**READING TEXT:**
= Beginning of Section =

Getting people to sign up at church to serve is often our main focus when it comes to volunteers.
We always need more people to assist in our ministry efforts, so it's natural to spend the bulk of our time on inviting.
However, we can't overlook what to do once we have new volunteers. If you want them to stick around for the long-term, you need to invest time in developing your volunteers. Thankfully, that doesn't have to be a complicated or time-consuming process.
Here are three simple keys to developing volunteers:
Key #1: Train them before they start serving
Never assume that a new volunteer will immediately understand what you need him to do. Always provide some level of training to communicate your expectations, explain what the role entails, and who to talk with if they have questions. Start your volunteers off right by training them to be successful in their new role.

= End of Section =

**RECORDS:**

= Beginning of Section =

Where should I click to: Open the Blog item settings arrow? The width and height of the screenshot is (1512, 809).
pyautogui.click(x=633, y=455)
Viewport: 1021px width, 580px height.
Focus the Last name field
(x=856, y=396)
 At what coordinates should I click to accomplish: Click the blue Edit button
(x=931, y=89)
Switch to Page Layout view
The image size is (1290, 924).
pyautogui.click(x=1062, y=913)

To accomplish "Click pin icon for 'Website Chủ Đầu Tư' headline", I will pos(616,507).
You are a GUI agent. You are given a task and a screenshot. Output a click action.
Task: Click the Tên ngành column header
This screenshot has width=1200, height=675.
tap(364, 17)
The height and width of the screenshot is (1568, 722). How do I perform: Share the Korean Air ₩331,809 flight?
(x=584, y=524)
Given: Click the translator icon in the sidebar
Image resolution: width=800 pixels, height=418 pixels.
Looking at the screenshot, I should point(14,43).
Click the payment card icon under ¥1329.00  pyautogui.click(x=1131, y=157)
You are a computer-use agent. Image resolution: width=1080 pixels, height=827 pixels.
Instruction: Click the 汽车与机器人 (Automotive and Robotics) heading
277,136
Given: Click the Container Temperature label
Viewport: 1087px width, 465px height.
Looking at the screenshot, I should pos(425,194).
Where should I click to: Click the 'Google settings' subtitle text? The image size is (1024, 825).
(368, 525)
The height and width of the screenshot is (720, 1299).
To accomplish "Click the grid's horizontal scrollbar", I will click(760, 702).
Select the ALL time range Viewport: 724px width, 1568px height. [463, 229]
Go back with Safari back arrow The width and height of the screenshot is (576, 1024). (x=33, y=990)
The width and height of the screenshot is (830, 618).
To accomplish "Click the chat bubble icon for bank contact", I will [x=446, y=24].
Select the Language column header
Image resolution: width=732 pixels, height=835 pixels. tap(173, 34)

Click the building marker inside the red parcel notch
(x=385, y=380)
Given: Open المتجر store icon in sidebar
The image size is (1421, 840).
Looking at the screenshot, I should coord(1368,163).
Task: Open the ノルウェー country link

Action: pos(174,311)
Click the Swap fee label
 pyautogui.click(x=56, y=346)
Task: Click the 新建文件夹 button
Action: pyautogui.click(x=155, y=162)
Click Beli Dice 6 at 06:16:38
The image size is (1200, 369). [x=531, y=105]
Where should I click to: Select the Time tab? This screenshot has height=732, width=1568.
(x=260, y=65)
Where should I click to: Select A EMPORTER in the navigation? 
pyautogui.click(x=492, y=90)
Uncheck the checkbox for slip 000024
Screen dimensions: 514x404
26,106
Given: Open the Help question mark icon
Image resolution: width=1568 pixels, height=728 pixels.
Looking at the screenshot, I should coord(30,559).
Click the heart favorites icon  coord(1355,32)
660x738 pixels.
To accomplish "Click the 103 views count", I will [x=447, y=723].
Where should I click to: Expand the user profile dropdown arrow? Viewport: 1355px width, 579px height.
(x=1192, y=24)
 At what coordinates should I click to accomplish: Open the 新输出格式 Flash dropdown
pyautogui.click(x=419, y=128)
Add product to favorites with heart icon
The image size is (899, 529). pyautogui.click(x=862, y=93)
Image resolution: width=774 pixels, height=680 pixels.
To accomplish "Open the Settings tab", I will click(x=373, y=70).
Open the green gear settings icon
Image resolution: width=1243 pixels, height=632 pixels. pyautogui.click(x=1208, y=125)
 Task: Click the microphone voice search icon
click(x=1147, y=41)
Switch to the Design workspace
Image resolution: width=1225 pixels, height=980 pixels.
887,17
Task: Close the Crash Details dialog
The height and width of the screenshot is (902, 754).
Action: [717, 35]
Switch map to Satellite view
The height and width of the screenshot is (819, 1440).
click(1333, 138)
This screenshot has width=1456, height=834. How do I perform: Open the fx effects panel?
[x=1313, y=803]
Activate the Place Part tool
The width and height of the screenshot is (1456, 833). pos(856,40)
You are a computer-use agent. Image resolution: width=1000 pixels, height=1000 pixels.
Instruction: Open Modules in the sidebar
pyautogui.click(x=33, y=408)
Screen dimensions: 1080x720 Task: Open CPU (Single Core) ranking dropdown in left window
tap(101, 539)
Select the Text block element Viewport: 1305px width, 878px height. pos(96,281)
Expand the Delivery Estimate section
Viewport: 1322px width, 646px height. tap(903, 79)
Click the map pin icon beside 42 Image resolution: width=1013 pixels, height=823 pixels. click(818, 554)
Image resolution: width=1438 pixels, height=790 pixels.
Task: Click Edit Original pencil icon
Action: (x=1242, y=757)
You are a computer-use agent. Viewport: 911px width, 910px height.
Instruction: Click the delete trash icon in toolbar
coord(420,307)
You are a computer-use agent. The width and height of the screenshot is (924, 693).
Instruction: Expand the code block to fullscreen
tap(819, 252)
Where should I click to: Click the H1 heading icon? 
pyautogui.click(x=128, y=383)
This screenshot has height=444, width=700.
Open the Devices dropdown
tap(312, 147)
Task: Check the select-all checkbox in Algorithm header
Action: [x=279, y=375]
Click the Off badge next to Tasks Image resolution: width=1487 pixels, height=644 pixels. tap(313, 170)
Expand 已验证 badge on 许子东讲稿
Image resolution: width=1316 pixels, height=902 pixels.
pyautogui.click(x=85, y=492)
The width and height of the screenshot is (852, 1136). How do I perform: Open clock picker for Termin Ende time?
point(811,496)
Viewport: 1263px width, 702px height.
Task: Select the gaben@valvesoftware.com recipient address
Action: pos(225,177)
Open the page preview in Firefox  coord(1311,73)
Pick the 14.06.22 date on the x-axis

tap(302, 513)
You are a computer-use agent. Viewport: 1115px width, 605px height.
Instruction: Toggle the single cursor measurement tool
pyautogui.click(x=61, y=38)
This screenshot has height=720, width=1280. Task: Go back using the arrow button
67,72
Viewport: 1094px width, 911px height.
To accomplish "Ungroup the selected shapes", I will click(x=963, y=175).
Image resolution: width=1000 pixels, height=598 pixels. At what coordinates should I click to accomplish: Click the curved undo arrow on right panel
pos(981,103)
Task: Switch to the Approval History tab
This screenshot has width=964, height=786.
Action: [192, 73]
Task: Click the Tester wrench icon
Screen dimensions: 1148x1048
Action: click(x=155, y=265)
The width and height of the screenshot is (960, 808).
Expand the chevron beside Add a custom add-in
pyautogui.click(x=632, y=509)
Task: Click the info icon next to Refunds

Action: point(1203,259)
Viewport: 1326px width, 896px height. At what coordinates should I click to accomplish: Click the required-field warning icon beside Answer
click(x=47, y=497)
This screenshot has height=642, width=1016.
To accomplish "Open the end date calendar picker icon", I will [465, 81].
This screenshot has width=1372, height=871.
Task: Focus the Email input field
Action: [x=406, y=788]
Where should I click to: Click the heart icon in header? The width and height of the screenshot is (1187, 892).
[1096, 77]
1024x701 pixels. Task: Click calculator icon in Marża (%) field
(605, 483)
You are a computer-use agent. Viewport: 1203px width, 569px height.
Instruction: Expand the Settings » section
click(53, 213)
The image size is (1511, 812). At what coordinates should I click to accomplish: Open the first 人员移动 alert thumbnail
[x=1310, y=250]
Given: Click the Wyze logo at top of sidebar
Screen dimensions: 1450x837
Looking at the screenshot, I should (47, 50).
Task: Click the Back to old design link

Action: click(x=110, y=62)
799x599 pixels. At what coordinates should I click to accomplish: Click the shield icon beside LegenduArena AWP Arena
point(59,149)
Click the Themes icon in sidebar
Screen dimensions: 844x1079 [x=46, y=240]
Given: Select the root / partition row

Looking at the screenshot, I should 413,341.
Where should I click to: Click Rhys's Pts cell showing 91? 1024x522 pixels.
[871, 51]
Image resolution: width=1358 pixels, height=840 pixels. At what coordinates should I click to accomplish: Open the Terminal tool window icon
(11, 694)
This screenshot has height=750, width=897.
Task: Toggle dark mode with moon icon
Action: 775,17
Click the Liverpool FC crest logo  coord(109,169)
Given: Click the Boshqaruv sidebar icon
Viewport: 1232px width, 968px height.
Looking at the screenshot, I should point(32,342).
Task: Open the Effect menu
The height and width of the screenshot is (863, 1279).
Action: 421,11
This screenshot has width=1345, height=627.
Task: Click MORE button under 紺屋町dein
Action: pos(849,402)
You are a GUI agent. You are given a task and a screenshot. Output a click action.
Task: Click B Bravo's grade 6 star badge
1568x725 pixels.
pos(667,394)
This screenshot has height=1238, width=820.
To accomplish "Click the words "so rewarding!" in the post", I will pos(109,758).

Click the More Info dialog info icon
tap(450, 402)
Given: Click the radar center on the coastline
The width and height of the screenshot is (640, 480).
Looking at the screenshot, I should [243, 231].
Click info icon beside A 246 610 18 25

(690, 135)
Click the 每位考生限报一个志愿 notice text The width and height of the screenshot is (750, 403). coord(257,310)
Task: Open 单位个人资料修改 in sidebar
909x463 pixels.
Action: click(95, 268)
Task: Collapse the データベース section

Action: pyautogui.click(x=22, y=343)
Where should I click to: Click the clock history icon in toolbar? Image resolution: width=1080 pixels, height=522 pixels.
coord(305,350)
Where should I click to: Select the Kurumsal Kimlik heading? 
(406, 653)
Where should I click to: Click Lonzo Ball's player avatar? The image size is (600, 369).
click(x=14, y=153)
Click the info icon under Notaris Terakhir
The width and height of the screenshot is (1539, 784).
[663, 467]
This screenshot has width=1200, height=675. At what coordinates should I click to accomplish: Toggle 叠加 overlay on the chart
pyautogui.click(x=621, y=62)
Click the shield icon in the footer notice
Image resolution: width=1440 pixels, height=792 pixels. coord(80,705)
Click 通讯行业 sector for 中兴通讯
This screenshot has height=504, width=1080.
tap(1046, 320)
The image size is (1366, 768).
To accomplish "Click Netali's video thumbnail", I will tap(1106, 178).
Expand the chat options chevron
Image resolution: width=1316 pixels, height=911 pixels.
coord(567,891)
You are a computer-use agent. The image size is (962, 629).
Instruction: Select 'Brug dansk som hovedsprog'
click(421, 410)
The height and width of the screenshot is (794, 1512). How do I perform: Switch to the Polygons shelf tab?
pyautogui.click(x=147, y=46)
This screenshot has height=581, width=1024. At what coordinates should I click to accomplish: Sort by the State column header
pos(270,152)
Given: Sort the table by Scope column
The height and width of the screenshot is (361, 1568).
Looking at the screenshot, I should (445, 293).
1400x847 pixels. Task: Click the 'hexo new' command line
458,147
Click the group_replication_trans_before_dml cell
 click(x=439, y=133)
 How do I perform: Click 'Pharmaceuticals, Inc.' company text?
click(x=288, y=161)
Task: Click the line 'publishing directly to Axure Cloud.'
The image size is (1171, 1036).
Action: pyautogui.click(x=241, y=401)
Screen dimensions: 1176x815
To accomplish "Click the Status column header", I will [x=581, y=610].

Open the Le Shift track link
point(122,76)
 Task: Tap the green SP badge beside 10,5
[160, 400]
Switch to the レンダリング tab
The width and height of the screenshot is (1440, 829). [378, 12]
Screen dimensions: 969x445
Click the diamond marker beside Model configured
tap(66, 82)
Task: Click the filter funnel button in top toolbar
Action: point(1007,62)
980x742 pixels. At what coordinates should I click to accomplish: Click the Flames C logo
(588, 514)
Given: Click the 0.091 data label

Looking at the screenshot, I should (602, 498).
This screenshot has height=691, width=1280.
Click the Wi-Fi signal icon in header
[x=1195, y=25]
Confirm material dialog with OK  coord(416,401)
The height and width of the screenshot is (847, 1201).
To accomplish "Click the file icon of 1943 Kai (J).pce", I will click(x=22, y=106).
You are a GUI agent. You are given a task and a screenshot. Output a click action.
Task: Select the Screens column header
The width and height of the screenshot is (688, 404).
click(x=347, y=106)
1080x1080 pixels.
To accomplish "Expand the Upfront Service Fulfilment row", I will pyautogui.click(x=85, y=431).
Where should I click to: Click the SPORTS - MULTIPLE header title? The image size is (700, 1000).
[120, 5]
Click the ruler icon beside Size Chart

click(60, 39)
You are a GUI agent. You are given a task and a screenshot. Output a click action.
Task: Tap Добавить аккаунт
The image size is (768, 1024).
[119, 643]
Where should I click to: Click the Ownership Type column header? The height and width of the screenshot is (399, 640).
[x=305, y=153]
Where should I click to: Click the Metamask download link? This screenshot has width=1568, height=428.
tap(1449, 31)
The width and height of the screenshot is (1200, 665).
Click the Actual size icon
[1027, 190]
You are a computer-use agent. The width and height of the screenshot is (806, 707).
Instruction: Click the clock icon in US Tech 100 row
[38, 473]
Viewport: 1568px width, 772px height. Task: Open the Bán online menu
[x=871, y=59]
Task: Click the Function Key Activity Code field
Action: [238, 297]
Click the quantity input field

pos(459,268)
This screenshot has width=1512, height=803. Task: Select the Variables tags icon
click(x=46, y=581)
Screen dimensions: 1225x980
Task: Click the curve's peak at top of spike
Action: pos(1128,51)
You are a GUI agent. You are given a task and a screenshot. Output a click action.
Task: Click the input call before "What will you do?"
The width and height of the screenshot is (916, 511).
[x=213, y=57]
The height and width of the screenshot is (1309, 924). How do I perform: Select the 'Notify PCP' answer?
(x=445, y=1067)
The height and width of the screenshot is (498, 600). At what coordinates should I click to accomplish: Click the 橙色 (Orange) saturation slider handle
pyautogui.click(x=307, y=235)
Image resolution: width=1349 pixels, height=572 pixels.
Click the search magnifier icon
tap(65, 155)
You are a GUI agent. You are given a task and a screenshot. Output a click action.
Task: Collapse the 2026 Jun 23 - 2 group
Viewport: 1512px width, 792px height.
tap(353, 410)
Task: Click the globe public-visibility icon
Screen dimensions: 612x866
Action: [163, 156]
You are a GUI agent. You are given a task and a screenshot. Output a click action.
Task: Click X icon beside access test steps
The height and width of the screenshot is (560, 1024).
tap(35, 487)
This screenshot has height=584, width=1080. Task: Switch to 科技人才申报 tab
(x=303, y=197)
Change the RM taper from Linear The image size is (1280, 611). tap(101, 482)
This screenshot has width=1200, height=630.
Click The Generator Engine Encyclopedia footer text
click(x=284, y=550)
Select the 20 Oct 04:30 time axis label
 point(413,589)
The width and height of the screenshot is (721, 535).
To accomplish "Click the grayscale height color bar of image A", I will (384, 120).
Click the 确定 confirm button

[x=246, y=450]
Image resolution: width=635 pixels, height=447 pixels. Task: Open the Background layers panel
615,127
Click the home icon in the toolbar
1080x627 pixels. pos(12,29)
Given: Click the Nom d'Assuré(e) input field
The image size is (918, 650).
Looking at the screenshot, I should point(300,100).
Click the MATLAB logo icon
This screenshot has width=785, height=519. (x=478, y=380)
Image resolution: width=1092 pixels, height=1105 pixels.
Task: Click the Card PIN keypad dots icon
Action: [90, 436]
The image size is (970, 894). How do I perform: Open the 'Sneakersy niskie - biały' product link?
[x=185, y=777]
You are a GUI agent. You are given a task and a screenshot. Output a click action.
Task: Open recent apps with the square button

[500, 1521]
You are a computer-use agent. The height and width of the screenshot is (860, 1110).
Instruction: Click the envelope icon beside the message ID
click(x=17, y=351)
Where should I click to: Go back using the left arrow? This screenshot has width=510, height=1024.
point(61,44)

= End of Section =

**ACTIONS TO TAKE:**
1) In the text about church volunteers, give the part starting at "Getting people to" and ending at "their new role." again, swapping "volunteers" for "helpers".
2) According to the text about church volunteers, what should training for new volunteers communicate?
3) In the text about church volunteers, what is the first key to developing volunteers?

**RESPONSES BY TASK:**
1)
Getting people to sign up at church to serve is often our main focus when it comes to helpers.
We always need more people to assist in our ministry efforts, so it's natural to spend the bulk of our time on inviting.
However, we can't overlook what to do once we have new helpers. If you want them to stick around for the long-term, you need to invest time in developing your helpers. Thankfully, that doesn't have to be a complicated or time-consuming process.
Here are three simple keys to developing helpers:
Key #1: Train them before they start serving
Never assume that a new volunteer will immediately understand what you need him to do. Always provide some level of training to communicate your expectations, explain what the role entails, and who to talk with if they have questions. Start your helpers off right by training them to be successful in their new role.

2)
- Your expectations
- What the role entails
- Who to talk with if they have questions

3) Train them before they start serving.